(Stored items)
****************************************
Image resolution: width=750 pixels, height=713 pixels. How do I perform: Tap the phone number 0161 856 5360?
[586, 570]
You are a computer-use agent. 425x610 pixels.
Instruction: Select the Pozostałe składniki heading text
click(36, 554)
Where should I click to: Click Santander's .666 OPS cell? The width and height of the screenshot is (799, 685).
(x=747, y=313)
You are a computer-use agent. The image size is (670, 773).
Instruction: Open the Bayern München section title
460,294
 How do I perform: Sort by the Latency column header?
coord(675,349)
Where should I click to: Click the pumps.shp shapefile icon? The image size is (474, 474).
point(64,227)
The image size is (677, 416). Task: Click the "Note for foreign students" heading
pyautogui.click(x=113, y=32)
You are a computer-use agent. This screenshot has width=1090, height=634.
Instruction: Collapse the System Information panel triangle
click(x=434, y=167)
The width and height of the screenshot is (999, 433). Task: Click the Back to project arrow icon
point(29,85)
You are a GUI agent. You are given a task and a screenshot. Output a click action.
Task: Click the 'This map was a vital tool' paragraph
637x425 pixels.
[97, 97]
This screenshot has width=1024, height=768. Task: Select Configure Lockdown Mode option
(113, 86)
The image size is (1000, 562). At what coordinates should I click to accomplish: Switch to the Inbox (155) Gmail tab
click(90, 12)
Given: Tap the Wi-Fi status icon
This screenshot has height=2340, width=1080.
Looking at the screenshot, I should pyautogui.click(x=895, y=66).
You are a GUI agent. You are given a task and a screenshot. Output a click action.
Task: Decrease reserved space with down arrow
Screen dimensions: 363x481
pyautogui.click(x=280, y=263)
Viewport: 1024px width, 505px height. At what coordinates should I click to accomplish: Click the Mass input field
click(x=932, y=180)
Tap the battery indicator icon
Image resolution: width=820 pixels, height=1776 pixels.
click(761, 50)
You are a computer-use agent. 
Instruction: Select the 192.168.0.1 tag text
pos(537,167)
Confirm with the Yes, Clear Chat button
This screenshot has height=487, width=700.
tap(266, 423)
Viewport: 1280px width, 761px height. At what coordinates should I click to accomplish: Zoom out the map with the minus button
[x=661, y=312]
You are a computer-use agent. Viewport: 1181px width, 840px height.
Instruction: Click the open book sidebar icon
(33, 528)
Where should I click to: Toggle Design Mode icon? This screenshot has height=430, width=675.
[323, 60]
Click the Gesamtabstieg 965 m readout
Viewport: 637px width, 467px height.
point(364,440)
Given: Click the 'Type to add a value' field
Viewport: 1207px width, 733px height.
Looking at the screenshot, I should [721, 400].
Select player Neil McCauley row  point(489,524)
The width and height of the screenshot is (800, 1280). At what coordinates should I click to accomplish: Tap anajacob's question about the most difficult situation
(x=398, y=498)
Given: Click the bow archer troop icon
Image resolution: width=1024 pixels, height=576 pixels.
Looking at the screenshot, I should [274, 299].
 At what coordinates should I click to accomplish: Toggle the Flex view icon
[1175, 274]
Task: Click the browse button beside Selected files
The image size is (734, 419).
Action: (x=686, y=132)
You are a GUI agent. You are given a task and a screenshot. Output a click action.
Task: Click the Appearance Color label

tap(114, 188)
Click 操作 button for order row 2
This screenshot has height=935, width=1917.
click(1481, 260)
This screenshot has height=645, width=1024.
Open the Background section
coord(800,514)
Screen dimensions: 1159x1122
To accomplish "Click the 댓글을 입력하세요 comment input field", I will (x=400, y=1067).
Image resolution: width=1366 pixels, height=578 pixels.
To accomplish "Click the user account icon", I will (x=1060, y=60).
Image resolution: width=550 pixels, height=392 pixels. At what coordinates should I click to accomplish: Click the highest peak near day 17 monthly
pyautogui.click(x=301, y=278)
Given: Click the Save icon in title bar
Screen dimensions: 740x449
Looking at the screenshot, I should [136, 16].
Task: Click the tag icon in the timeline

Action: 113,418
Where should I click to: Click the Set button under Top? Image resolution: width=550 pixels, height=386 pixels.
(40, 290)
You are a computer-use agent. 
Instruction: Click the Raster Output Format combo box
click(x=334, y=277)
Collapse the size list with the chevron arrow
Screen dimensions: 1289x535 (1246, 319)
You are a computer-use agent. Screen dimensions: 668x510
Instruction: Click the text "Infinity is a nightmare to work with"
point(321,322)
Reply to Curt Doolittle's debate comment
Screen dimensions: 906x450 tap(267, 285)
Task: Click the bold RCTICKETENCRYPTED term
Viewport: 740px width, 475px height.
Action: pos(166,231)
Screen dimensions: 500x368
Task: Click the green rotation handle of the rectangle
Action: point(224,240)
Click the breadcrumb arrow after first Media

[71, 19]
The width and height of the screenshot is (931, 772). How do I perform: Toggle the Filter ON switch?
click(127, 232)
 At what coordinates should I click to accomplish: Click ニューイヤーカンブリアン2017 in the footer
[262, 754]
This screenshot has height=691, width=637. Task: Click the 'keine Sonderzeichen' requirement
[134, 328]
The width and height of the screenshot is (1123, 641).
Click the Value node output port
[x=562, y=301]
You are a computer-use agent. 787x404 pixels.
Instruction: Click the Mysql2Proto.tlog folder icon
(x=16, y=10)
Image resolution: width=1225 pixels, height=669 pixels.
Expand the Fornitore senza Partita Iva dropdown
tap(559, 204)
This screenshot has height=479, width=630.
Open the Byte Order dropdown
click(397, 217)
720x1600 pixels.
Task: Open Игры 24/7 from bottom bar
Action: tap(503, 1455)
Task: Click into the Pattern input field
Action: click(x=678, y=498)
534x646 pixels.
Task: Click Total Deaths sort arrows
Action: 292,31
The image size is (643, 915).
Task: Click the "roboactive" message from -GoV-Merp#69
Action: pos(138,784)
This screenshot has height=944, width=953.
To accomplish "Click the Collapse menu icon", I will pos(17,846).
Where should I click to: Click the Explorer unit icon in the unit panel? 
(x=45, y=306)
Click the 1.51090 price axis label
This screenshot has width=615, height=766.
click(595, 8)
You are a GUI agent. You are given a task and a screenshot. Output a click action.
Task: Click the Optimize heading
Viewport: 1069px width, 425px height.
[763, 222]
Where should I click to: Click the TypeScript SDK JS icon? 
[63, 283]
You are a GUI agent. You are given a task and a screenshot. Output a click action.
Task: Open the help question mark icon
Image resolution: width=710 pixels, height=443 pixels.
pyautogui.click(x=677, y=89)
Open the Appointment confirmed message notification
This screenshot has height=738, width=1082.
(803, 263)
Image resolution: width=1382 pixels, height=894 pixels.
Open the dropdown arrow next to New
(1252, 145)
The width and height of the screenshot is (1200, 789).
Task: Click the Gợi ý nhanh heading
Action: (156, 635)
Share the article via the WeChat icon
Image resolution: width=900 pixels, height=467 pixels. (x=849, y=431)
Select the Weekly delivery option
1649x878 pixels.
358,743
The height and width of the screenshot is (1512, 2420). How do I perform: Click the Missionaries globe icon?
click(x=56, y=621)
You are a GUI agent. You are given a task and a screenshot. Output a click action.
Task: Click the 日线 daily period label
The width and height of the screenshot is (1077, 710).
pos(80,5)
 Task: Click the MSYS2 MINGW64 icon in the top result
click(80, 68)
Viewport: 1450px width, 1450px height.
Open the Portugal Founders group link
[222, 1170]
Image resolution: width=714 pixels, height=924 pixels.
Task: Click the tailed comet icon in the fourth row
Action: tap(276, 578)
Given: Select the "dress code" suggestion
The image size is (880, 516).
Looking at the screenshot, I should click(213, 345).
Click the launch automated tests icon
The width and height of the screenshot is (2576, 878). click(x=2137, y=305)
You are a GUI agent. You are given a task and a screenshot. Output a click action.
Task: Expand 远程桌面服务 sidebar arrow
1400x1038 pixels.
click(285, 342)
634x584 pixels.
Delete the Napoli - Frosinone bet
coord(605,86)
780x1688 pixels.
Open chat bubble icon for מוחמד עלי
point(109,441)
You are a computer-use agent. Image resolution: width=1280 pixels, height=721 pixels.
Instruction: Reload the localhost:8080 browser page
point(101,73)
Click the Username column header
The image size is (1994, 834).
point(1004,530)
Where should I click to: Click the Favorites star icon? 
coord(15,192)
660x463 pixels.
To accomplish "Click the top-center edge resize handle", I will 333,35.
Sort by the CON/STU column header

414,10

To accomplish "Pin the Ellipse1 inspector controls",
****************************************
▶ _Activity_
Keeping every character as it is, restate the lines above that run from the line with "The image size is (734, 419)." through the line with "This screenshot has height=645, width=1024.", both included, and nothing else.

▶ _Result of this exercise_
The image size is (734, 419).
Action: (x=686, y=132)
You are a GUI agent. You are given a task and a screenshot. Output a click action.
Task: Click the Appearance Color label

tap(114, 188)
Click 操作 button for order row 2
This screenshot has height=935, width=1917.
click(1481, 260)
This screenshot has height=645, width=1024.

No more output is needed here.